▸ WHAT THE TASK ASKS
Scan the data. Collect each line that contains the word "pixels".

Saved data entries:
Segment Open

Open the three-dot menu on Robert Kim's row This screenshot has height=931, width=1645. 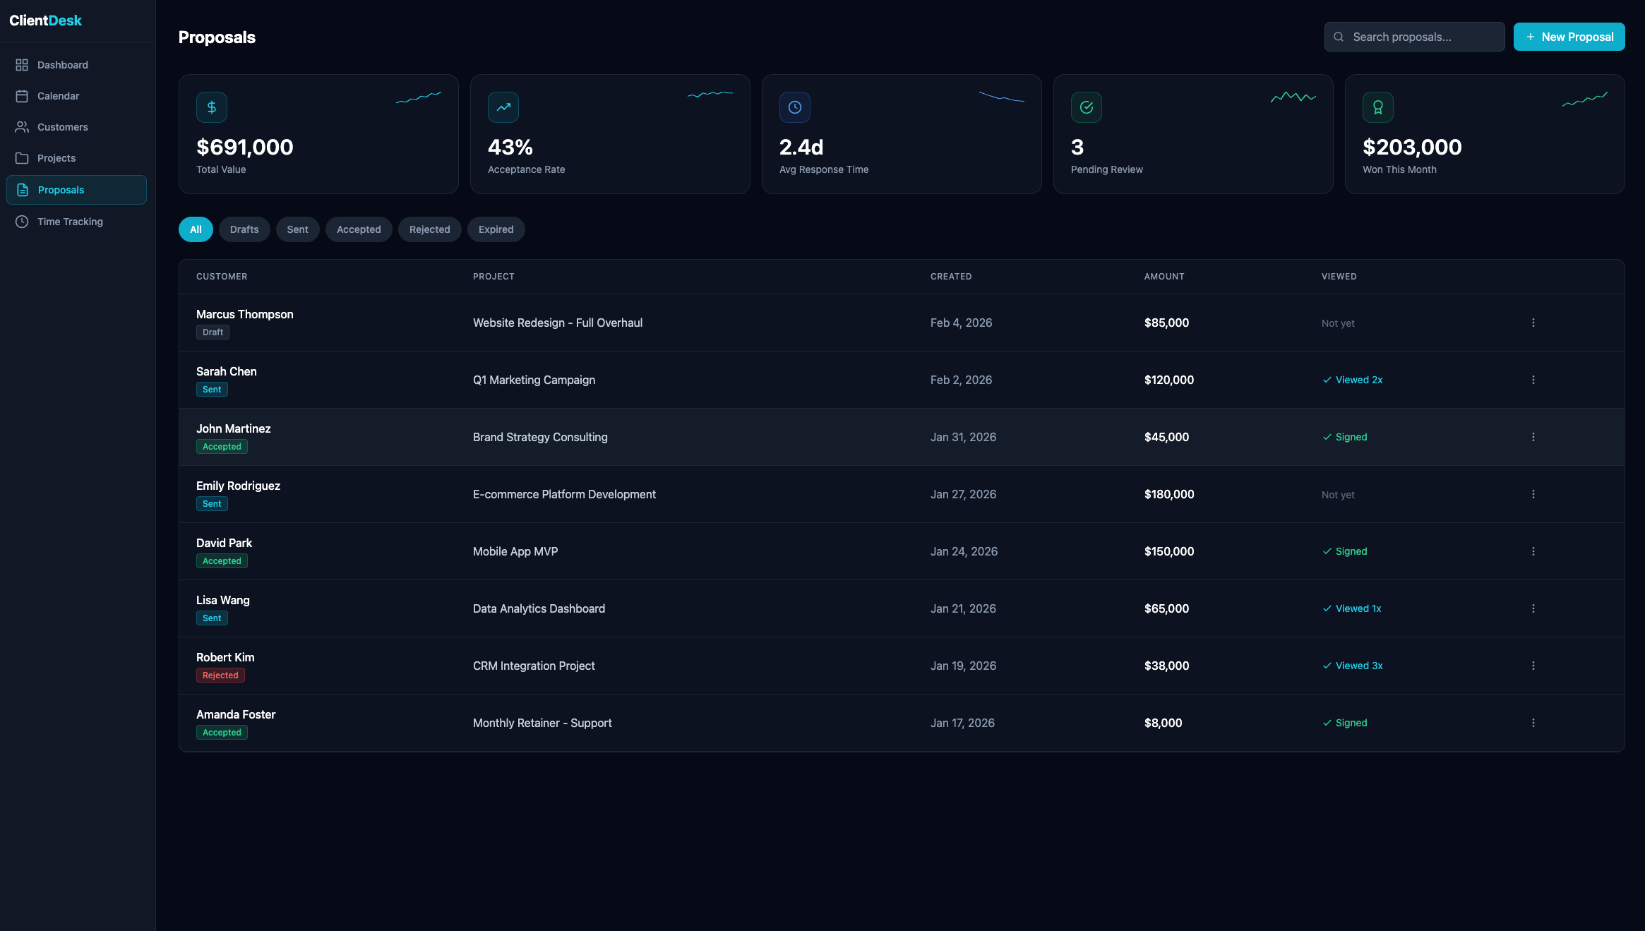1533,666
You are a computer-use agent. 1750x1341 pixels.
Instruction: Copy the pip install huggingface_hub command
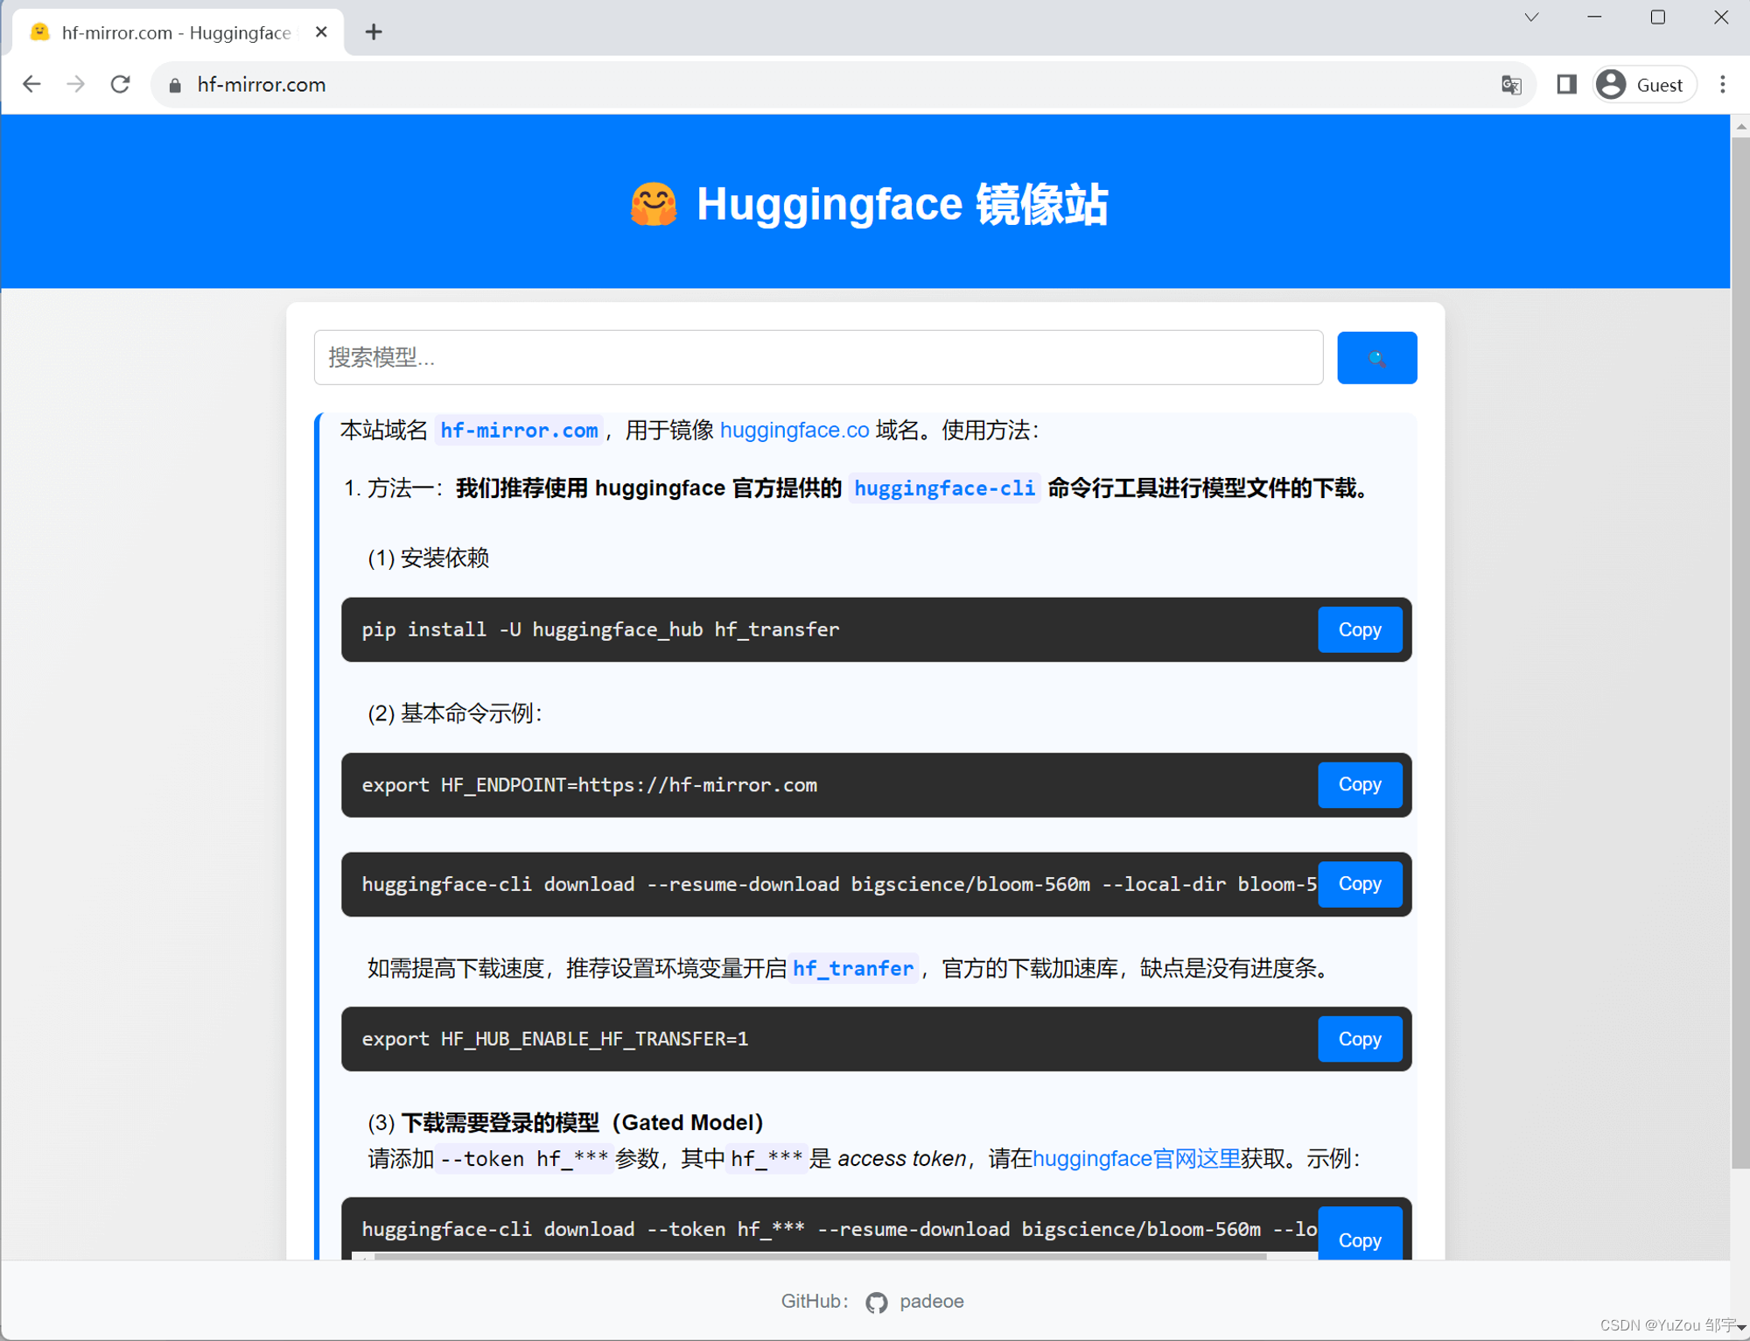1360,629
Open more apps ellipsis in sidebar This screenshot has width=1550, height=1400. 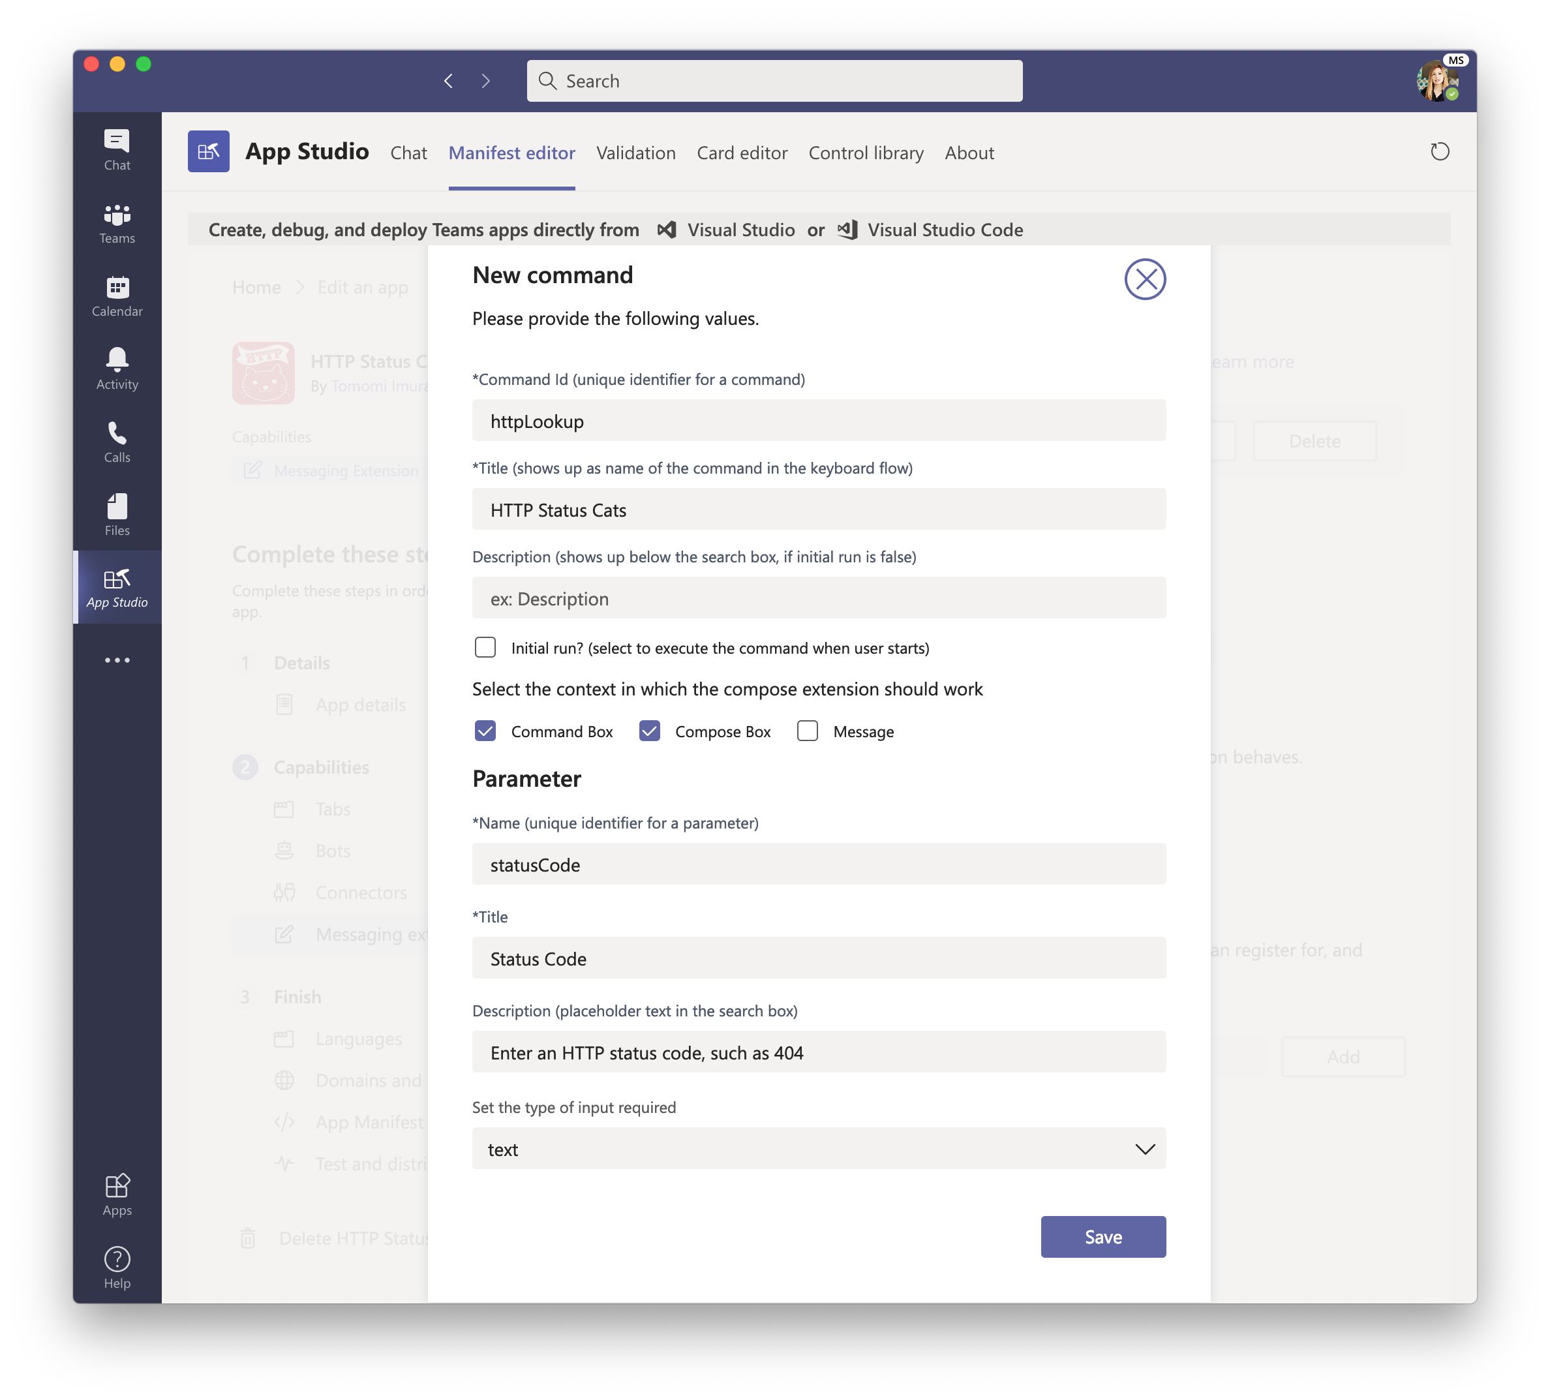pyautogui.click(x=117, y=660)
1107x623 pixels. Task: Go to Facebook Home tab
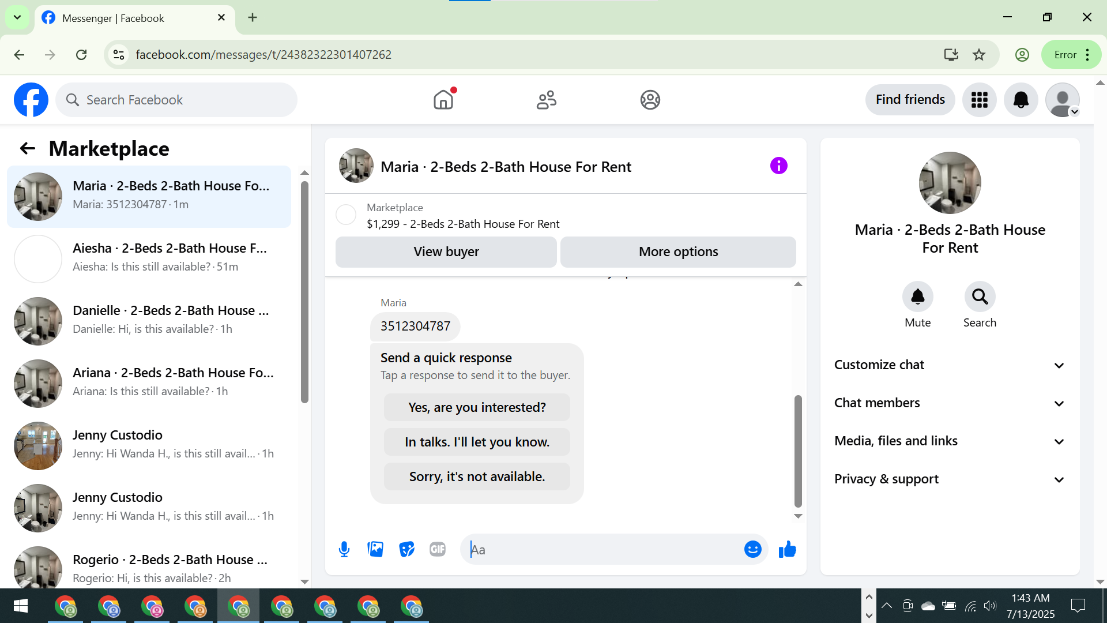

Segment Closed

▸ EXPECTED ANSWER
You are a computer-use agent. 1750x1341 pixels.
1107x623 pixels. Task: Go to Facebook Home tab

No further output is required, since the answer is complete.